En janvier, les tensions qui s’étaient accumulées entre Google et le gouvernement chinois avaient débouché sur l’annonce surprenante du géant de l’Internet qu’il allait cesser de censurer ses résultats de recherche en Chine. La bataille ainsi annoncée a commencé dans les faits cette semaine quand Google a commencé à rediriger les requêtes adressées à google.cn vers google.hk.cn, son site de Hong Kong, un site non censuré. C’est une gigantesque et décisive partie qui commence donc à se jouer sous nos yeux et dont l’enjeu le plus passionnant sera de mesurer à quel point les autorités chinoises seront en mesure de continuer de contrôler l’accès par le Net aux contenus politiques jugés sensibles.

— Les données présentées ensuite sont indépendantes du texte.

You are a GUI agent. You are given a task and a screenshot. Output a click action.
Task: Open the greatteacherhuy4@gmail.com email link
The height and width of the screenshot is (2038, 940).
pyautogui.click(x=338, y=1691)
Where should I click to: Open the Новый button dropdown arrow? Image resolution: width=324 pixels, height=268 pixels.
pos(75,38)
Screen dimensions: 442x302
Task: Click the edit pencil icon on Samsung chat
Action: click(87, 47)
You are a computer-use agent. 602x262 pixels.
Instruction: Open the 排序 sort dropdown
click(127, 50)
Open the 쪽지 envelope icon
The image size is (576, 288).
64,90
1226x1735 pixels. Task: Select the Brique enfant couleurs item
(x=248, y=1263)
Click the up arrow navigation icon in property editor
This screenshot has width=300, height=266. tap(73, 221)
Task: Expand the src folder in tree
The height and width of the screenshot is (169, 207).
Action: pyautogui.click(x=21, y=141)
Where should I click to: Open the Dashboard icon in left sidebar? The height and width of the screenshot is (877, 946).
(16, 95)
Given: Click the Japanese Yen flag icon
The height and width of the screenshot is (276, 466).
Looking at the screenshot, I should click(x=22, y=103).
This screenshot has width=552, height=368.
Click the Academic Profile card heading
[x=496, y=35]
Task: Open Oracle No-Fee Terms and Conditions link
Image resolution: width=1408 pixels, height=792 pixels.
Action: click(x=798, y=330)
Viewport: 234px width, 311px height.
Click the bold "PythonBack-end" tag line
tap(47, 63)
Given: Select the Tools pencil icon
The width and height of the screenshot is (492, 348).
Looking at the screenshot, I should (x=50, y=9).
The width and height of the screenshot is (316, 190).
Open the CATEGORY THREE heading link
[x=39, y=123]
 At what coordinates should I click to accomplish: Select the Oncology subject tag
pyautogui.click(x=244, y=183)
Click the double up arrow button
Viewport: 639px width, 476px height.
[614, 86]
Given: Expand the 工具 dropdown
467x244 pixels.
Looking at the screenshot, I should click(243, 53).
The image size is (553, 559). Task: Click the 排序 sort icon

Alors que les premières indications venues de Chine suggéraient qu’après la redirection les internautes chinois avaient accès aux liens non censurés de Google Hong Kong, la situation a rapidement changé après que les fonctionnaires chinois ont repris la main. Désormais, les 400 millions d’internautes chinois ont certes accès à Google Hong Kong, mais c’est le firewall officiel chinois, dit « Great Firewall », qui se charge de neutraliser les liens que Pékin juge problématiques. Simultanément, le gouvernement chinois a réagi avec force, reprochant à Google de « violer les promesses écrites qu’il a faites lorsqu’il est entré sur le marché chinois en cessant de filtrer son ser-vice de recherche et en insinuant que c’est la Chine qui s’est rendue coupable d’attaques supposées de la part de hackers ». Au vu du pro-cès dont font l’objet à Shanghai des cadres du géant minier Rio Tinto, accusés de corruption alors que, selon les hommes d’affaires actifs en Chine, leurs activités étaient en tout point conformes aux pratiques locales, les dirigeants de Google Chine doivent sans doute aussi se faire des soucis : Pékin pourrait fort bien, suivant cette logique qui consiste à ajouter une dimension pénale à un différend internatio-nal, faire valoir qu’ils ont délibérément violé la législation locale et les poursuivre en justice.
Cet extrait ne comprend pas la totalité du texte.